CONSIGNE ÉCRITE -> Reproduisez intégralement, sans la moindre modification, l’article sur les calories.

EXTRAIT À LIRE ->

= = = = = = =

L’objet de l’époque : les calories
Jean-Luc Mélenchon a capitulé face à la tyrannie du chiffre.Pas celle du grand capital, l’autre – celle qui se nomme kilocalories (kcal) et qui l’incite à manger des taboulés au quinoa. Qu’est-ce qui incarne mieux notre époque obsédée par la science crispante du data que ces unités énergétiques ? Personne ne sait à quoi elles correspondent, mais tout le monde connaît vaguement les règles. Femme, 2 000 par jour. Homme, 3 000. Big Mac, beaucoup trop.
Les calories s’invitent sur les smartphones sans qu’on ait rien demandé. « Bravo, vous avez brûlé 781 calories avec Runtastic cette semaine ! Mettez vos chaussures et lancez-vous ! » Il y en a, des scores à obtenir. Chasser les Pokémon (41/250), vider les mails (372 non lus), mettre à jour le système d’exploitation (9.3.5), consulter le calendrier (4 événements au programme), et maintenant, donc, brûler des calories.

= = = = = = =

LISTE DES ENTRÉES ->
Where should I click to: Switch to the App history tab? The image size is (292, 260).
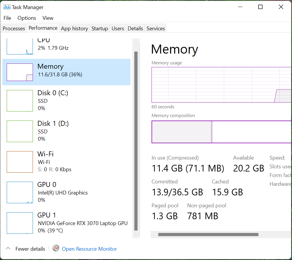(75, 29)
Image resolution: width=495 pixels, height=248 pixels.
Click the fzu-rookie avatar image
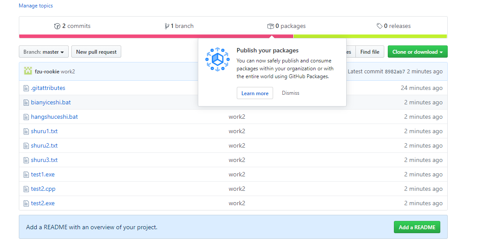click(x=28, y=71)
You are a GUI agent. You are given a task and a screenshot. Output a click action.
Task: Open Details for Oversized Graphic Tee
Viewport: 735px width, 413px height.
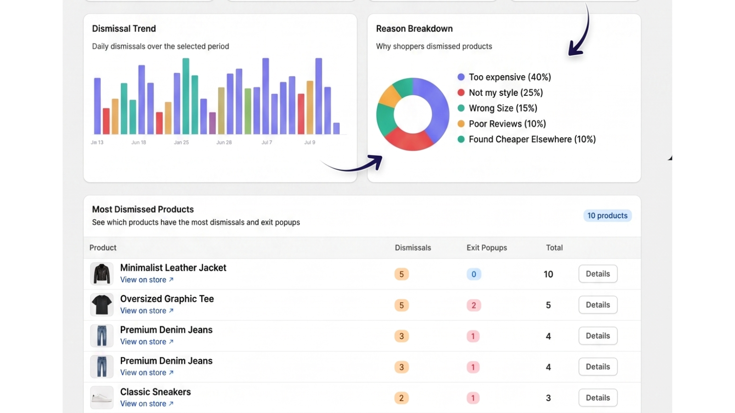(598, 305)
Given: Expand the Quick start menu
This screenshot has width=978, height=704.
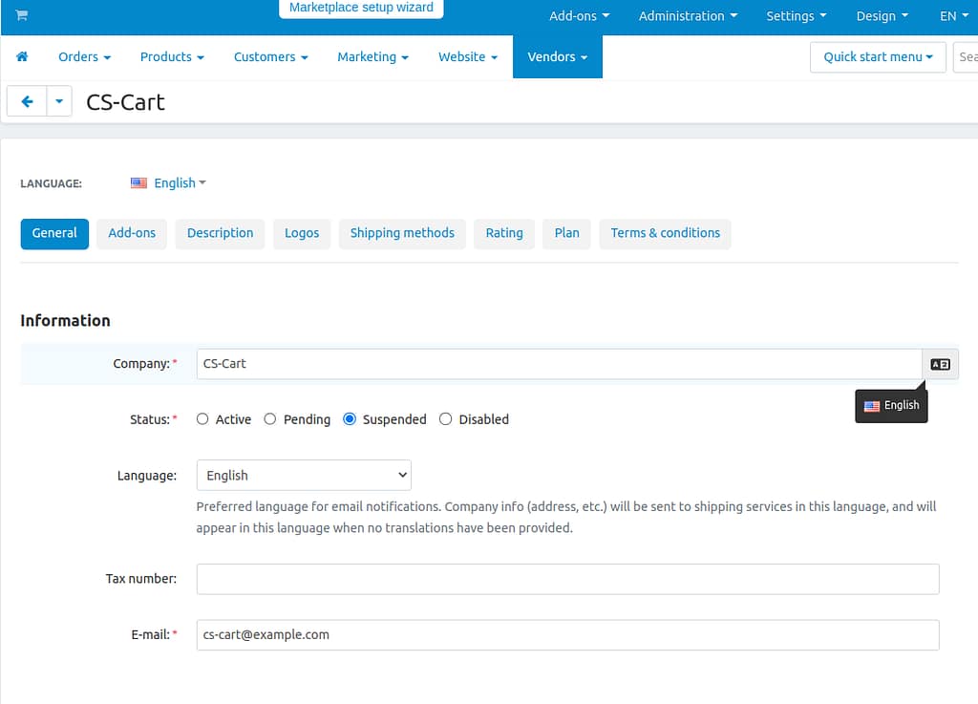Looking at the screenshot, I should point(877,57).
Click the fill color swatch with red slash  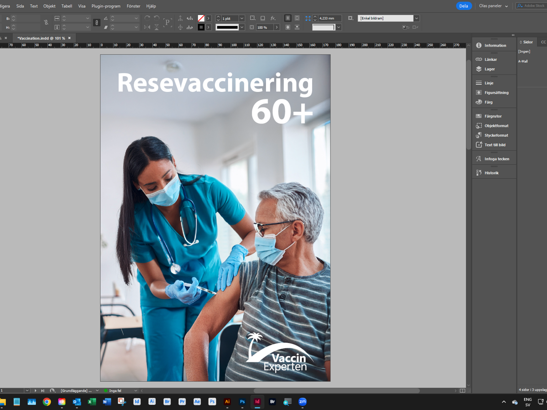point(201,18)
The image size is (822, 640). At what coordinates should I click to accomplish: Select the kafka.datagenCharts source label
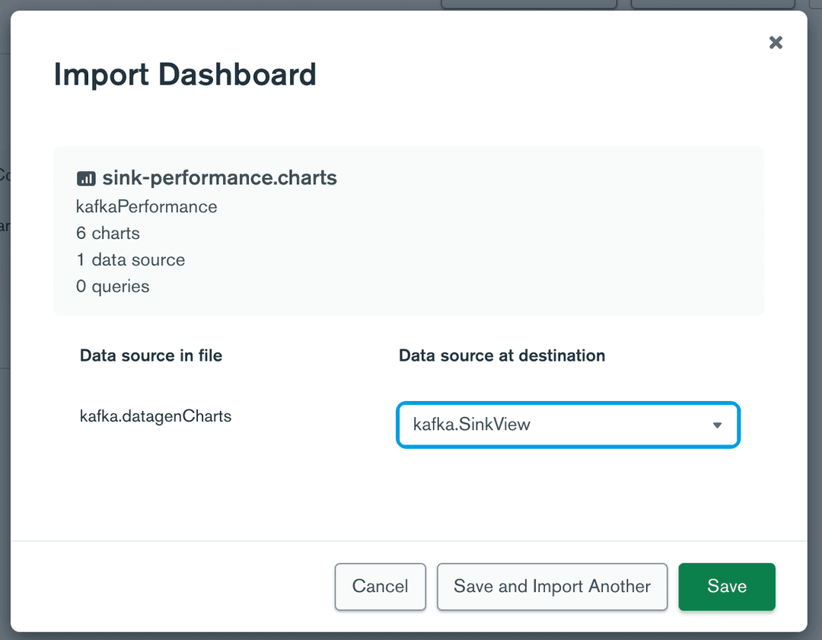coord(155,416)
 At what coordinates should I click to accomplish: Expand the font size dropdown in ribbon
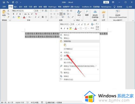(x=40, y=11)
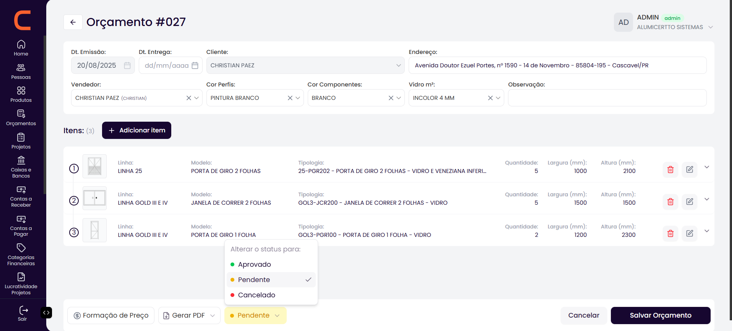Click the back arrow beside Orçamento #027
Viewport: 732px width, 331px height.
click(x=73, y=22)
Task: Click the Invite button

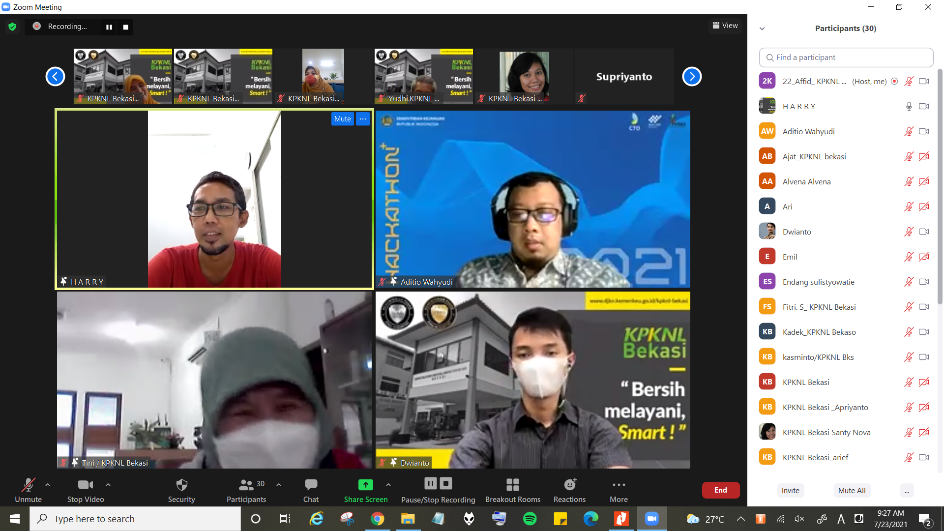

= = = = = = =

CORRIGÉ DE L’EXERCICE ->
L’objet de l’époque : les calories
Jean-Luc Mélenchon a capitulé face à la tyrannie du chiffre.Pas celle du grand capital, l’autre – celle qui se nomme kilocalories (kcal) et qui l’incite à manger des taboulés au quinoa. Qu’est-ce qui incarne mieux notre époque obsédée par la science crispante du data que ces unités énergétiques ? Personne ne sait à quoi elles correspondent, mais tout le monde connaît vaguement les règles. Femme, 2 000 par jour. Homme, 3 000. Big Mac, beaucoup trop.
Les calories s’invitent sur les smartphones sans qu’on ait rien demandé. « Bravo, vous avez brûlé 781 calories avec Runtastic cette semaine ! Mettez vos chaussures et lancez-vous ! » Il y en a, des scores à obtenir. Chasser les Pokémon (41/250), vider les mails (372 non lus), mettre à jour le système d’exploitation (9.3.5), consulter le calendrier (4 événements au programme), et maintenant, donc, brûler des calories.